TEXTO FORNECIDO
============

Alunos negros relatam episódios de racismo. Instituição irá abordar temática em debate com comunidade acadêmica.
Por Ingo Müller Do G1
O estudante de engenharia elétrica Daniel Costa denunciou, nas redes sociais, ter sido vítima de racismo ao tentar entrar na Universidade Federal do Pará (UFPA) na última sexta-feira (20). O jovem conta que tentava entrar na instituição acompanhado de três amigos para participar de uma festa quando foram discriminados pela segurança do campus.
“Nós estávamos indo prestigiar alguns companheiros que iriam se apresentar na Calourada de Serviços Social. Estava todo mundo entrando. Todo mundo, normal, sem pedirem documentação, mas quando a gente chegou vieram três seguranças pedindo documento”, disse o jovem, que atribui a triagem à cor de sua pele.
Daniel contou que denunciou o ocorrido para a organização do evento, e relata que irá procurar a ouvidoria da UFPA para abordar o assunto. “Racismo é algo estrutural e a denúncia não é nem a ponta do iceberg. A gente está falando de 400 anos de escravidão e de seus frutos podres que perpetuam até hoje. Pretos morriam nas senzalas e hoje pretos morrem na periferia”, disse. “Enfrentar o problema é o que a gente faz desde quando nascemos, quando é imposto um padrão de beleza onde nossa cor é feia, nosso cabelo é ruim”, critica.
Mural de advogados é alvo de vandalismo
Após o ocorrido com Daniel e seus três amigos, a placa dos calouros de Direito formados em 2014 localizada no bloco K apareceu pichada com os dizeres “Fora branco”. Embora não seja possível afirmar que os casos estão relacionados, o fato deixou os ânimos da comunidade acadêmica acirrados, e alguns alunos responderam ao vandalismo nas redes sociais, com mensagens de insultos raciais – que, de acordo com a constituição de 1988, são inafiançáveis, não prescrevem e podem ser punidos com privação de liberdade.

============

MATERIAL
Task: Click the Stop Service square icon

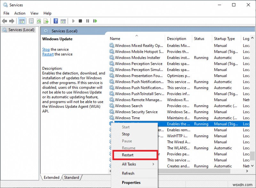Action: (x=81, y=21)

============

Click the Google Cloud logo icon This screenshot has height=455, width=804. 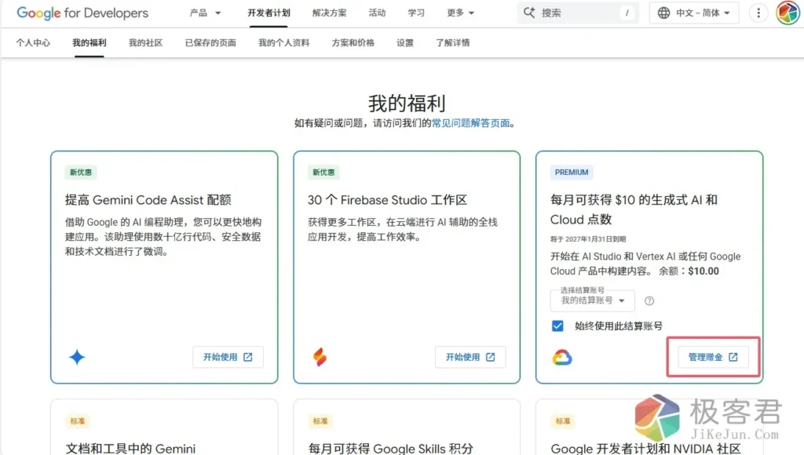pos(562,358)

============

INSTRUÇÕES
1 - Repita fielmente o trecho da reportagem sobre racismo na UFPA que começa nas palavras "Mural de advogados" e termina após "privação de liberdade.".
2 - Segundo a reportagem sobre racismo na UFPA, quais características a constituição de 1988 atribui aos insultos raciais? Liste todas.

RESPOSTAS POR TAREFA
1 -
Mural de advogados é alvo de vandalismo
Após o ocorrido com Daniel e seus três amigos, a placa dos calouros de Direito formados em 2014 localizada no bloco K apareceu pichada com os dizeres “Fora branco”. Embora não seja possível afirmar que os casos estão relacionados, o fato deixou os ânimos da comunidade acadêmica acirrados, e alguns alunos responderam ao vandalismo nas redes sociais, com mensagens de insultos raciais – que, de acordo com a constituição de 1988, são inafiançáveis, não prescrevem e podem ser punidos com privação de liberdade.

2 -
- São inafiançáveis.
- Não prescrevem.
- Podem ser punidos com privação de liberdade.